• En pointe

    « Les Français sont en pointe dans ce domaine » (celui de la conception de robots).

    (Anne-Claire Coudray, photo ci-contre, au journal de vingt heures de TF1, le 9 août 2013)

    (photo tf1.fr)

     

    FlècheCe que j'en pense


    Si je me permets de pointer du doigt cette phrase entendue en ouverture du journal de vingt heures – donc à une heure de... pointe, en matière d'écoute –, c'est qu'elle me semble entretenir une regrettable confusion entre deux locutions figurées, d'emploi récent (vers 1950) : être à la pointe de, qui signifie « être au premier rang de, à l'avant-garde de » (notamment par l'utilisation des innovations les plus récentes) et à la pointe, en pointe, de pointe, qui se dit de ce qui se fait de plus moderne en parlant d'un domaine d'activité.

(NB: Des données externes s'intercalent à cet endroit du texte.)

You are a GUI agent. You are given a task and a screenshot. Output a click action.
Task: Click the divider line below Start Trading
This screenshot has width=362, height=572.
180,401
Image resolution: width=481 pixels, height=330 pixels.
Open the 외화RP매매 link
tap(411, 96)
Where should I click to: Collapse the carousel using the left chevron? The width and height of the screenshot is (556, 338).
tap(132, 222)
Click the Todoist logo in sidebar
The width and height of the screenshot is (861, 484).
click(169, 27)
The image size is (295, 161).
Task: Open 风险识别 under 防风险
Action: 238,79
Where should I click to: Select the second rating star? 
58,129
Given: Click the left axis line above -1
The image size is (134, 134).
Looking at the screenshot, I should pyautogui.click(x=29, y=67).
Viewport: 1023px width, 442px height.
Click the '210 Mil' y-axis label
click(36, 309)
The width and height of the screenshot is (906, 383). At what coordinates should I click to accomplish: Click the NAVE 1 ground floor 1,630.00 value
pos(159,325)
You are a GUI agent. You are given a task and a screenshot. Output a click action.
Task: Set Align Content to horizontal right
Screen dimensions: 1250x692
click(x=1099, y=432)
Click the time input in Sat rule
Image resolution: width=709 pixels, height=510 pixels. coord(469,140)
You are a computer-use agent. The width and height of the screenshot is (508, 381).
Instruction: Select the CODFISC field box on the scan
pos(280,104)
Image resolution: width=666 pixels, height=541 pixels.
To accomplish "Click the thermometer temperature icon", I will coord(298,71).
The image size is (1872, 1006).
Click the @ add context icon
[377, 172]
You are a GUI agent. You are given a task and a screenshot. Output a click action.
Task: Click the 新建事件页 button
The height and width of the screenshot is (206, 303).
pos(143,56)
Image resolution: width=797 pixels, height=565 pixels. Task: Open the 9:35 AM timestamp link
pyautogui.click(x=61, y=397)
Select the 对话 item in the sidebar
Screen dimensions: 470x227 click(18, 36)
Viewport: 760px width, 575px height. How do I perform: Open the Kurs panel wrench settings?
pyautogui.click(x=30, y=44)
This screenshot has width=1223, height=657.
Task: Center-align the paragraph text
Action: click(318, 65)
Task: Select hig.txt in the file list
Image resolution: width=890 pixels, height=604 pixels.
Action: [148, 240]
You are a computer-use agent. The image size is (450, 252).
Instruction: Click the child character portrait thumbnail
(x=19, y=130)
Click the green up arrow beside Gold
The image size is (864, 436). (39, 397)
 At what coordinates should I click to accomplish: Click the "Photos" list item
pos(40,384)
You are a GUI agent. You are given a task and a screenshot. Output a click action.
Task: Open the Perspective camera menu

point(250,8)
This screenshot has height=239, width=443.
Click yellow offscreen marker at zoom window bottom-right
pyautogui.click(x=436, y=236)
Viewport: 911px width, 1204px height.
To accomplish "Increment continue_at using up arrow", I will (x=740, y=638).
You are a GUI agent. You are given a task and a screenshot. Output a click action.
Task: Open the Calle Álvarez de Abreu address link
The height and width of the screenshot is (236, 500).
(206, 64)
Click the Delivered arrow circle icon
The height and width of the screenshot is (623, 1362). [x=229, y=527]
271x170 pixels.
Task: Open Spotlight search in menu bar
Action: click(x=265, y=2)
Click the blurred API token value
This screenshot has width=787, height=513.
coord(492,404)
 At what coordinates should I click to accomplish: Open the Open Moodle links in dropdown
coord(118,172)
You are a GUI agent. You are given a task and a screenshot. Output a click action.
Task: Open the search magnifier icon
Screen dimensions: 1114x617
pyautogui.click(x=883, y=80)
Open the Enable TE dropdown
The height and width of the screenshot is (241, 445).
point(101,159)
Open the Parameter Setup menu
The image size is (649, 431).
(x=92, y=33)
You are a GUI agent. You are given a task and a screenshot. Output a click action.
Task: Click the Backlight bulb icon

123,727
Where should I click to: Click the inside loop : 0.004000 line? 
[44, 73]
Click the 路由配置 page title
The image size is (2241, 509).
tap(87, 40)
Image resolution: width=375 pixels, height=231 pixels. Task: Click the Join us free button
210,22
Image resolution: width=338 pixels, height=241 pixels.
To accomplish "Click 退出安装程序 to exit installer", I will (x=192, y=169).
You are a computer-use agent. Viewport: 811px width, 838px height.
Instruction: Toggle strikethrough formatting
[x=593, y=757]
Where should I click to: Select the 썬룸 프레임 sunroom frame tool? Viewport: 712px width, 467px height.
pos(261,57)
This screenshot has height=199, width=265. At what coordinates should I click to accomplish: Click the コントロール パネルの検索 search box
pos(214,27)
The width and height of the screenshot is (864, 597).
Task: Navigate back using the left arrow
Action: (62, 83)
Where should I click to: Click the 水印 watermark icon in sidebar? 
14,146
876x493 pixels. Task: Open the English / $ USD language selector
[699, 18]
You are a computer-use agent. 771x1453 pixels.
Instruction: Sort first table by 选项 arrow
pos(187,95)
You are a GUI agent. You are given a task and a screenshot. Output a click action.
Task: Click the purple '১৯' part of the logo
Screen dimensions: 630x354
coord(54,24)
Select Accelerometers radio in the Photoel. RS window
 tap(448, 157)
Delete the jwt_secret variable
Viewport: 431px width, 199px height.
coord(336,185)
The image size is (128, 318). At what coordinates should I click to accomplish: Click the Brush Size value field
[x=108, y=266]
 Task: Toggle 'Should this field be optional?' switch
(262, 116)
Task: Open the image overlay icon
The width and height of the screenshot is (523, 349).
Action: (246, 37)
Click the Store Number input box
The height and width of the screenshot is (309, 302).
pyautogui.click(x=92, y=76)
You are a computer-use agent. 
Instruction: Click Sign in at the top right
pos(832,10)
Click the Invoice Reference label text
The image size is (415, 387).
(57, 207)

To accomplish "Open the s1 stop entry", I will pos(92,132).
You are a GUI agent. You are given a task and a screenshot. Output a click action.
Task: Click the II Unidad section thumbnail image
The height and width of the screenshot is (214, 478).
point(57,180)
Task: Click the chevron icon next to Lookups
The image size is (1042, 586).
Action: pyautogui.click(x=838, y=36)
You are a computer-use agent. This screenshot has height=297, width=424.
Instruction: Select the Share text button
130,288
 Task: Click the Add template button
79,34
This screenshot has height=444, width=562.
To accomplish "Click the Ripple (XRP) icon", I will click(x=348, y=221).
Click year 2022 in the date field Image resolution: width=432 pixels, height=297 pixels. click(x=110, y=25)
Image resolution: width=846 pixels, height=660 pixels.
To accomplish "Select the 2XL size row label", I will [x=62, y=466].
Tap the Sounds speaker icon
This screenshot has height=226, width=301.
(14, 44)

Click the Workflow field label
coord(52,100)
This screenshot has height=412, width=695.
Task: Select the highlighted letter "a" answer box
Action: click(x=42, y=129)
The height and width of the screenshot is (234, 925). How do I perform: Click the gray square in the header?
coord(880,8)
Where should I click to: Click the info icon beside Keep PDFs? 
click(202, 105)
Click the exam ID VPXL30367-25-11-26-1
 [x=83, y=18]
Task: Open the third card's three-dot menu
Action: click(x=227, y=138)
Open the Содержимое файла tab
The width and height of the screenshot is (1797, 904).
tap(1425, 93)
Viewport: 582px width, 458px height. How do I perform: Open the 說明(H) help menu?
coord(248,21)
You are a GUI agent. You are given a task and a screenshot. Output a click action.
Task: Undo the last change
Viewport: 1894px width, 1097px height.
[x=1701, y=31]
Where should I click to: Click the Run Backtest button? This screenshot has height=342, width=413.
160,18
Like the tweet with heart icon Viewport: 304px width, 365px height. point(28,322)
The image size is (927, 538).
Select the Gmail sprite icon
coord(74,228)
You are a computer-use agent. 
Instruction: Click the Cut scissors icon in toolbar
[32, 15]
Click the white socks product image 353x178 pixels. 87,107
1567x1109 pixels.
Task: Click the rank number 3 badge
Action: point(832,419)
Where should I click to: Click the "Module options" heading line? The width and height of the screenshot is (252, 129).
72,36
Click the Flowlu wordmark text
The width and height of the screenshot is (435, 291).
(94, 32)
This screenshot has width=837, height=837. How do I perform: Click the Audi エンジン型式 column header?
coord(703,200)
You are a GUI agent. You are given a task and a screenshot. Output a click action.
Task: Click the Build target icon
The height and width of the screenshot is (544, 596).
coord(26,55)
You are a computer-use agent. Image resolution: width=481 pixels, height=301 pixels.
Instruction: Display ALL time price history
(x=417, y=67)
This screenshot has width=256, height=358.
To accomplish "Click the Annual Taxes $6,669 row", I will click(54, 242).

    Comparez : Elle est à la pointe de la mode, à la pointe du progrès et Elle travaille dans un secteur en pointe, dans une industrie de pointe (qui recourt aux technologies les plus avancées).

    Pas de quoi, chère Anne-Claire, réparer cette offense à la pointe de l'épée ; à peine envisagera-t-on de vous tailler les oreilles... en pointe.

     

    Flèche

    Ce qu'il conviendrait de dire


    Les Français sont à la pointe de ce domaine (qui est lui-même en pointe ou de pointe).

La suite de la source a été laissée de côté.